Despite his short life, Friedrich Theodor
Fröhlich (1803-1836) is nevertheless regarded today as Switzerland’s most
significant early Romantic composer. He was also a brilliant pianist. Leaving behind over 700 compositions, Fröhlich's choral works and songs, all in the
Romantic vein, are impressive. He also composed two symphonies, overtures and much
chamber music, as well as piano pieces. Of the latter genre, Sharon Prushansky
performed 3 Elegien (Three Elegies) for solo piano from Op.15 (1833).
She gave rhapsodic expression to the pieces' pianistic, personal, highly
melodious and fetchingly Romantic moods, so suited to the congenial attributes
of the fortepiano. The second piece she played, (with the puzzling title of) Andante:
Nicht an Alexis (Not to Alexis), is characterized by the unusual
time signature of 5/8 (the first piece in history using the
signature of 5/8 throughout?). It is quirky and quite lovely. Altogether, this was
a fine opportunity to hear music of the mostly-forgotten composer.
Frédéric Chopin composed mazurkas virtually
throughout his life. Boasting nearly 60 of them, these miniatures form a pivotal
body of the composer's most personal musical utterances, a constant reminder of
the cultural ties he held to his native Poland, as well as of the memory he
retained of the mentality of his people. The Jerusalem recital included
three of Chopin's early mazurkas. Playing Mazurka in F minor Op.7 No.3, its
pianissimo opening suggesting bagpipes, then the much-loved hearty,
jauntily dancing Mazurka in B-flat major, to the Mazurka in C-sharp minor Op.6
No.2, the latter’s rustic atmosphere introduced by the contrarily accentuated
fifths drone in the bass, Prushansky addresses the unique character of each
(including curious, deviant motifs appearing in several of the mazurkas), freely shaping
and flexing gestures, presenting the wealth of melodic invention and of
harmonic-, rhythmic- and expressive nuances of each dance with spontaneity.
As part of the broad musical education
given to her by her father, Clara Wieck learned to compose. From childhood to
middle age, she produced a considerable body of works. Her six Soirées
musicales Op.6 (1835-1836), written at age 16 or 17, remain one of
her most notable works in the solo piano repertoire. Composed in her distinctive lyrical style, the pieces (suggesting the influence of Mendelssohn and
Chopin), reflect her ability to combine elements of Romanticism with Classical
structures. Her husband, Robert Schumann, spoke of the Soirées musicales
as boasting a "wealth of unconventional resources, her ability to entangle
the secret, more deeply twisting threads and then to unravel them."

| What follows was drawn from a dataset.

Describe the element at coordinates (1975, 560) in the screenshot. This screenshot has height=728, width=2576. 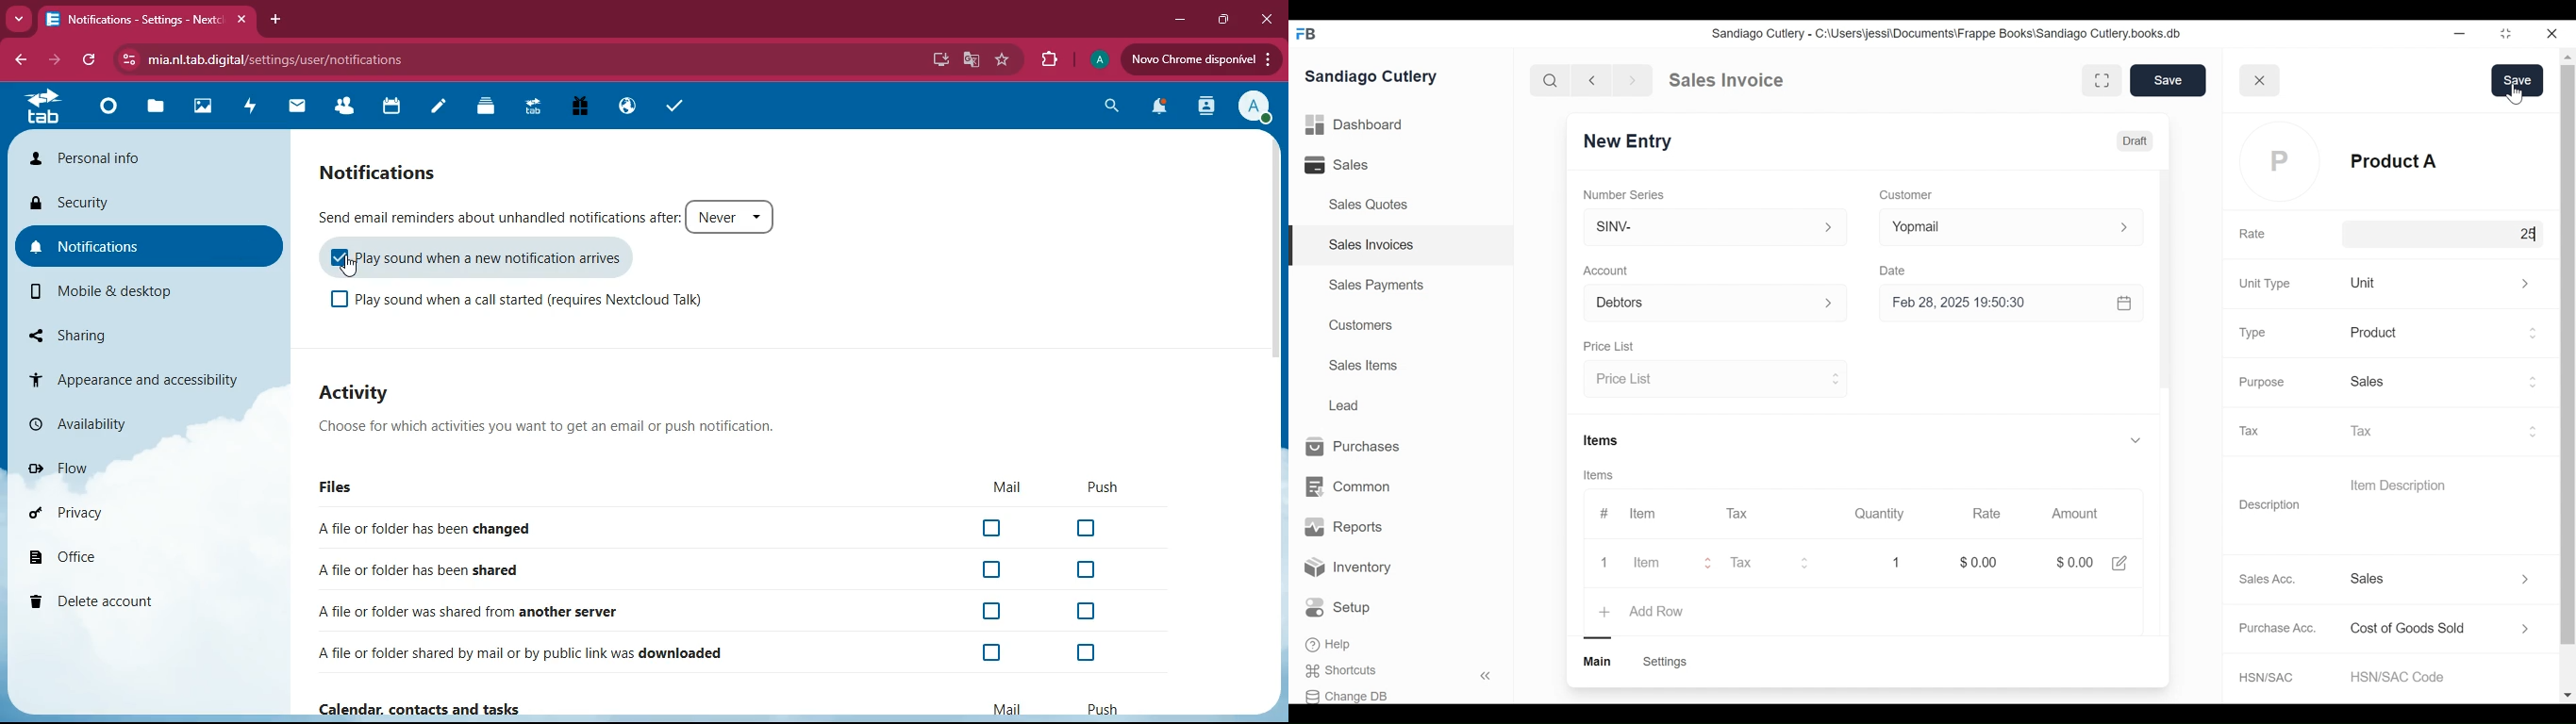
I see `$0.00` at that location. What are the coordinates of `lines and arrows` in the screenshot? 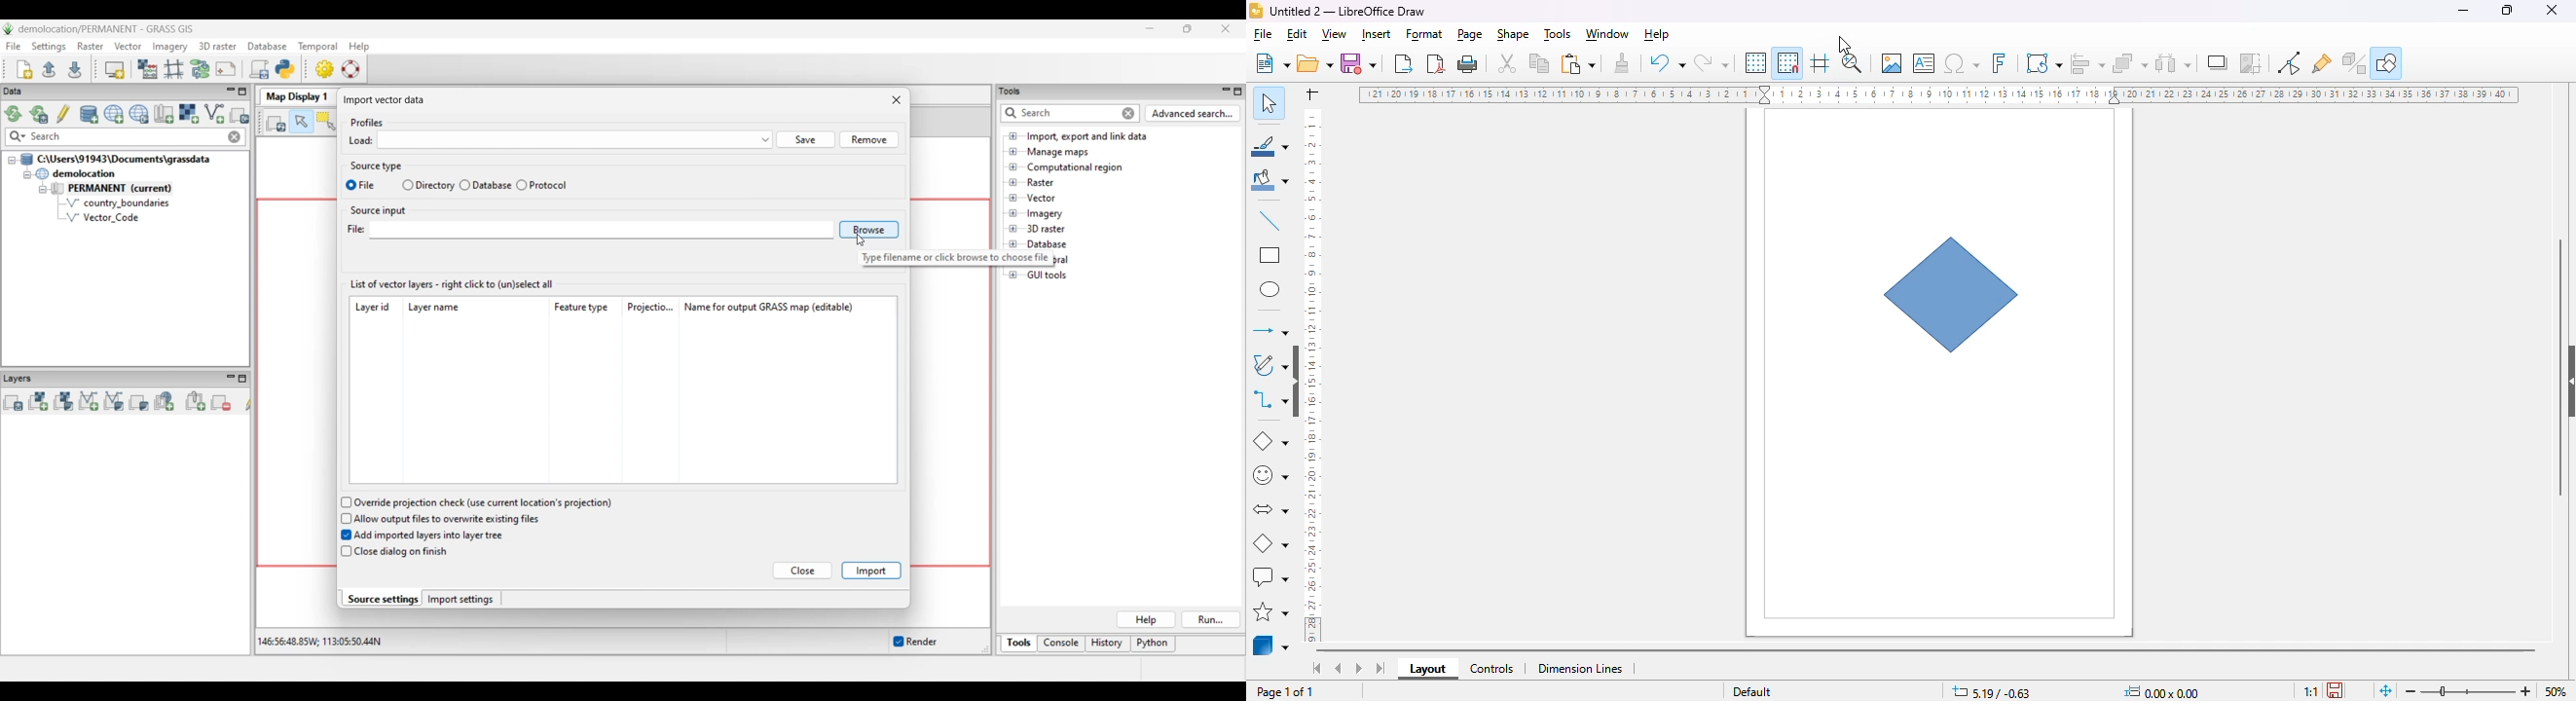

Prushansky's exquisitely delicate rendition of the Notturno in F major
transported the listener into the beauty, delicacy and Romantic freedom of
Clara Schumann's musical world, the artist's hearty, radiant playing of the Mazurka
in G major and the Polonaise in A minor conjuring up the grand
ambience of the glittering concert halls in which Clara would have appeared
throughout Europe and England. Performing the (largely forgotten)
Impromptu in E Major (1844), Prushansky highlighted its wistful flow of melodies
with supple phrasing, subtle dynamics and a warm tone. How inspiring it
was to hear these splendid pieces of Clara Schumann!
Born in Israel in 1987, Sharon Prushansky
attended the Buchmann-Mehta School of Music (Tel Aviv), earning a bachelor's
degree there in piano and organ, then attending the Schola Cantorum in Basel,
Switzerland, where she studied harpsichord, organ and fortepiano. A specialist in
historical performance as well as in historical keyboard instruments, she
mostly focuses on music of the Romantic era, also performing on modern
pianos and the organ. Since 2009, Sharon Prushansky has resided in Switzerland.